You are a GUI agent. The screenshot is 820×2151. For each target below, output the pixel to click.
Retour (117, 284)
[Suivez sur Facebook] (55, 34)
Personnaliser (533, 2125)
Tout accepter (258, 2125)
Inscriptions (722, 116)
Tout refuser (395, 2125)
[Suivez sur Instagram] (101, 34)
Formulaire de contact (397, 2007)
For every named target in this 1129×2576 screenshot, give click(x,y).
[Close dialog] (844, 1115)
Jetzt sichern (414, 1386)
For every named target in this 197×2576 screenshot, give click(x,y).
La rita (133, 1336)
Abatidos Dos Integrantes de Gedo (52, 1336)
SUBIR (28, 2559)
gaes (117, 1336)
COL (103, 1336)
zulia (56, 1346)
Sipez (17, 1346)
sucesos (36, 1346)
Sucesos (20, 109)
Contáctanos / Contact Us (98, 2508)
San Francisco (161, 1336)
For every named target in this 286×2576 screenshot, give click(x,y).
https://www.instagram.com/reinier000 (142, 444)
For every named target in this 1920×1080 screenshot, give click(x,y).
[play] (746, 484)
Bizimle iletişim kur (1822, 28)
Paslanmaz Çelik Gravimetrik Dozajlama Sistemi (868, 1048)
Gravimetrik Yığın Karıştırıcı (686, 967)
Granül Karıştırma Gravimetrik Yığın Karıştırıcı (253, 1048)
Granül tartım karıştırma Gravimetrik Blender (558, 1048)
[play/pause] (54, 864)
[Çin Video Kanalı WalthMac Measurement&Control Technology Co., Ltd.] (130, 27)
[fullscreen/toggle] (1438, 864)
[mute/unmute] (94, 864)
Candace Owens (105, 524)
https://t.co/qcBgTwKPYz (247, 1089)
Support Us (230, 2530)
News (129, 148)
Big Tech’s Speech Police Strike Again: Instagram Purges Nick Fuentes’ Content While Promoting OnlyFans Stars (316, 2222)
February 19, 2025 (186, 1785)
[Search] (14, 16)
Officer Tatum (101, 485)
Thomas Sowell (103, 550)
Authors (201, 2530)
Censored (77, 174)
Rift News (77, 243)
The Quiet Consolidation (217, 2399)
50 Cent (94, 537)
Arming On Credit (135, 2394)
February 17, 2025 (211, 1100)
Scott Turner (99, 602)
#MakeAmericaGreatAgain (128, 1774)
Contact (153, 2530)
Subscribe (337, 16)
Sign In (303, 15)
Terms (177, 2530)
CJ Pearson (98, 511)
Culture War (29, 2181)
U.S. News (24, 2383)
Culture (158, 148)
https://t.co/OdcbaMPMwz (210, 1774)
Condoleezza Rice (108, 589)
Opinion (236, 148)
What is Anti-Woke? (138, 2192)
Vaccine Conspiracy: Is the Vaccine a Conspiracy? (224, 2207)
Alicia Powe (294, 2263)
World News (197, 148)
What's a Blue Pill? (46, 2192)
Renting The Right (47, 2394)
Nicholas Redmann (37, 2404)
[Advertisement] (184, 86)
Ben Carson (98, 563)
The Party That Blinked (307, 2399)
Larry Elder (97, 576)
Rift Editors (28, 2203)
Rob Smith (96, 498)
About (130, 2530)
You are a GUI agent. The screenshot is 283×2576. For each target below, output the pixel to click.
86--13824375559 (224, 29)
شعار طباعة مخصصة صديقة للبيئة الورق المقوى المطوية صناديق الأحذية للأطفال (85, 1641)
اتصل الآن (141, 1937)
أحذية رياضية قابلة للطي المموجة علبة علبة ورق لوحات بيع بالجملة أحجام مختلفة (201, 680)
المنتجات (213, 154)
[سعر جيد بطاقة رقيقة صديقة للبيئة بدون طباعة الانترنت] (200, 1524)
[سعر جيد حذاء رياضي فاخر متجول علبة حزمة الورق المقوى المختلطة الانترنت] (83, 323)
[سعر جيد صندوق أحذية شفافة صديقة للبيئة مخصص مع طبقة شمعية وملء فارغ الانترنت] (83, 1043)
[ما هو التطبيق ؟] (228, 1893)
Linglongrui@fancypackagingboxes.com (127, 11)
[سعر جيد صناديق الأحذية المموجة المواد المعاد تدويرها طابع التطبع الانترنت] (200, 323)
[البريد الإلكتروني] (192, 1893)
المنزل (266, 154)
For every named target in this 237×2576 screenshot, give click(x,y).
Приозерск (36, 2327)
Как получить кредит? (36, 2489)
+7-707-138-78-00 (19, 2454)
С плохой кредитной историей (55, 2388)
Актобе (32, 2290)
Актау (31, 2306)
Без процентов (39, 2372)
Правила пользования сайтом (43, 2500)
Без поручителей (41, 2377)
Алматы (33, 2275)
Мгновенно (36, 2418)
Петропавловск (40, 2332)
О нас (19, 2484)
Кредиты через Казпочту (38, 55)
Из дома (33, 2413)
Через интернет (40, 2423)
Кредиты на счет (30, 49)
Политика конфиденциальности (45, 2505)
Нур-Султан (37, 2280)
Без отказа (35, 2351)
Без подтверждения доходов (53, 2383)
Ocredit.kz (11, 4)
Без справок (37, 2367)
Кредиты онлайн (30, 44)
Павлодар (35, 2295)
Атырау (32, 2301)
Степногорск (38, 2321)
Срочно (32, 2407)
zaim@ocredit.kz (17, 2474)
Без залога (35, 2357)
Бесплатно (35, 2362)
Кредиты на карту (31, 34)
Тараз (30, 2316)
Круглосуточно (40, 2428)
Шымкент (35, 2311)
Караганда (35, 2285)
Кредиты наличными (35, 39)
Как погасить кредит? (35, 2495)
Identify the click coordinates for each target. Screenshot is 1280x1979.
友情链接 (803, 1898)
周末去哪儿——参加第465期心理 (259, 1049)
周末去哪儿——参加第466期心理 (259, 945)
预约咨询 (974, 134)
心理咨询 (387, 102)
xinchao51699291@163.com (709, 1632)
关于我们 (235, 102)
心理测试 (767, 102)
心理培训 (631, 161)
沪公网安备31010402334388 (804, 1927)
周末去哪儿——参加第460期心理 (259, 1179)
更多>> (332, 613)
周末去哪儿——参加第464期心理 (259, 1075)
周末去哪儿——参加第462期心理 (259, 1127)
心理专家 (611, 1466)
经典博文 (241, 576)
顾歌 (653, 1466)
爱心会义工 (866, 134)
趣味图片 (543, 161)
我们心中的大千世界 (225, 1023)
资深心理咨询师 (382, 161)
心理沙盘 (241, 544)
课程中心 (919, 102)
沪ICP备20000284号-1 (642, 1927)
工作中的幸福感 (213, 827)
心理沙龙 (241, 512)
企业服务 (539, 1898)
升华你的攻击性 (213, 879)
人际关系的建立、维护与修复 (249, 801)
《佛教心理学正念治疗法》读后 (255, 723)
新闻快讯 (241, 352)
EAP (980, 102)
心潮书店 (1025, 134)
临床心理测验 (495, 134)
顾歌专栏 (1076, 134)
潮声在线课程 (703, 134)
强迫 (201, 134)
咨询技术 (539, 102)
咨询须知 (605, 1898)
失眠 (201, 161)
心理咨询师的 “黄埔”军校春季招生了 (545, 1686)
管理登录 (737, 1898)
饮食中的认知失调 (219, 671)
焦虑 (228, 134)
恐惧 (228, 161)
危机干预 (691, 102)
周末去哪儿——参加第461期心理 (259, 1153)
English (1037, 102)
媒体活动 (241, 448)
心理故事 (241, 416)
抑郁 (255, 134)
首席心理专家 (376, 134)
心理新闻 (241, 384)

########################################

Take the records above and return, word for word, only the lines that fall from the line with "Мгновенно (36, 2418)" to the line with "Кредиты наличными (35, 39)", both of them included.

Мгновенно (36, 2418)
Петропавловск (40, 2332)
О нас (19, 2484)
Кредиты через Казпочту (38, 55)
Из дома (33, 2413)
Через интернет (40, 2423)
Кредиты на счет (30, 49)
Политика конфиденциальности (45, 2505)
Нур-Султан (37, 2280)
Без отказа (35, 2351)
Без подтверждения доходов (53, 2383)
Ocredit.kz (11, 4)
Без справок (37, 2367)
Кредиты онлайн (30, 44)
Павлодар (35, 2295)
Атырау (32, 2301)
Степногорск (38, 2321)
Срочно (32, 2407)
zaim@ocredit.kz (17, 2474)
Без залога (35, 2357)
Бесплатно (35, 2362)
Кредиты на карту (31, 34)
Тараз (30, 2316)
Круглосуточно (40, 2428)
Шымкент (35, 2311)
Караганда (35, 2285)
Кредиты наличными (35, 39)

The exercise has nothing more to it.